E toda a gente sabe isso, e o país tenta e retenta lutar contra a pobreza (a eficácia da luta seria outra discussão), mas depois, volta e meia, lá vem essa romantização. E às vezes de pessoas que até parecem, no geral, querer combatê-la…
Geralmente, essa romantização até é feita com a melhor das intenções e ligada a merecidos elogios. Por exemplo, quando se elogia o espírito lutador de alguém que singrou na vida graças à sua força de vontade e espírito de sacrifício, há um princípio válido de admiração. Mas não se pode tentar normalizar a excepção, e enquanto houver essas histórias é porque muitas vezes há também um certo falhanço colectivo, dos Estados, portanto.

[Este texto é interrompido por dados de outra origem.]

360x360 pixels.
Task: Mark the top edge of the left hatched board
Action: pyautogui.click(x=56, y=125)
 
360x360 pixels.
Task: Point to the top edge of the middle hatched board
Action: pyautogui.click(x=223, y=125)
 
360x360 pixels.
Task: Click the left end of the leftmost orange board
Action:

Não quero alongar-me em casos particulares de romantização, mas esta questão voltou à ribalta com a publicação, certamente com a melhor das intenções e baseada numa genuína admiração, de Olavo Correia. O ministro publicou nas redes sociais um caso inspirador, mas no qual se denotam falhas sistémicas no acesso à educação.

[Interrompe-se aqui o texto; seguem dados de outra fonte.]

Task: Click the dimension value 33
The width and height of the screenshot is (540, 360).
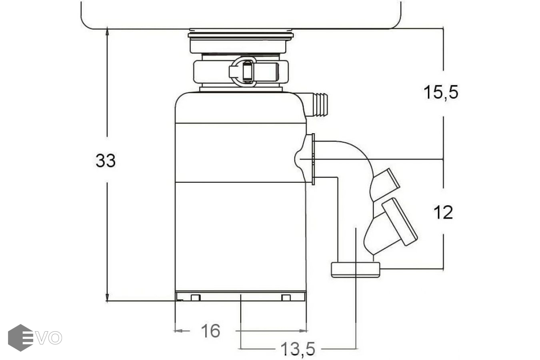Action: pyautogui.click(x=106, y=160)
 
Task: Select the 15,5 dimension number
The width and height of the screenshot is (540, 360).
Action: pyautogui.click(x=441, y=92)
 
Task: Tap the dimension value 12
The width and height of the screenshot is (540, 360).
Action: pyautogui.click(x=443, y=212)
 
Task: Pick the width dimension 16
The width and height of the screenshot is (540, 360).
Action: pyautogui.click(x=211, y=331)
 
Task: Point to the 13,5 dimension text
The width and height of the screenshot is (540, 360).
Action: pyautogui.click(x=298, y=349)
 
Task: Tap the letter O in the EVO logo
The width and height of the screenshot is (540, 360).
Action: pyautogui.click(x=54, y=338)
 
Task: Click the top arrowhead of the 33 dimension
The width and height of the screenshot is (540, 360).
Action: pyautogui.click(x=107, y=32)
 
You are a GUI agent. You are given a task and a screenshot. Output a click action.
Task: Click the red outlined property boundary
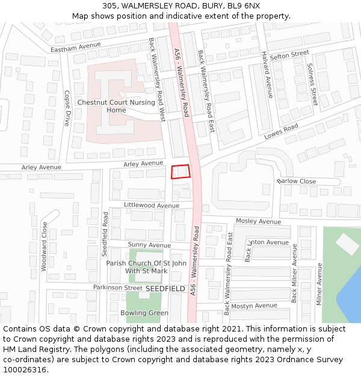coord(180,171)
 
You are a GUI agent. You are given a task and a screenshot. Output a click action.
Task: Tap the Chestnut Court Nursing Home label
coord(116,106)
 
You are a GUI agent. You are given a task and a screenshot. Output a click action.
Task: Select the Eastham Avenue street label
coord(76,46)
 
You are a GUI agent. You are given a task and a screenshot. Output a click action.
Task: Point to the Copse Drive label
coord(67,108)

A questão tinha sido também politicamente levantada (num caso de contornos diferentes) quando a então Ministra do Emprego do governo PAICV, Janira Hoppfer Almada, sugeriu aos desempregados que vendessem pastel e canja para driblar a pobreza.
Engraçado ver que muitos dos que criticaram um, não criticam o outro, quando o problema base é o mesmo: romantizar a pobreza e desresponsabilizar o Estado.
O sucesso tem ou deve ser um processo par e passo individual – de esforço pessoal – e colectivo – de oportunidades. E um Estado que não serve as pessoas, não serve para nada.
As romantizações e falácias são várias. A meritocracia, apesar de ainda ser o sistema menos mau, é uma falácia pois as condições de partida são demasiado desiguais para a sua concretização real. O empreendedorismo, à partida também algo positivo é, quando elevado ao grau uma pessoa-um empresário, uma forma de desresponsabilização dos governos de gerar empregos.
E, uma outra “romantização” que ultrapassa o Estado. Temos uma resma de pessoas, muitas das quais até intelectuais bem críticos, a defender o direito de “ganhar o pão de cada dia” e a informalidade e criticando as medidas de formalização da economia. Ora, uma pessoa não deve viver para ganhar o “pão de cada dia”, deve viver tendo o pão garantido todos os dias. A informalidade – que, verdade seja dita, o governo tem tentado combater –, não satisfaz ninguém. Não ajuda a colectividade que é o Estado, nem dá segurança ou garantias a quem nela, individualmente, vive. Políticos e intelectuais a defendê-la sem serem criticados (às vezes até são elogiados…), de facto só é possível num país que romantiza a pobreza.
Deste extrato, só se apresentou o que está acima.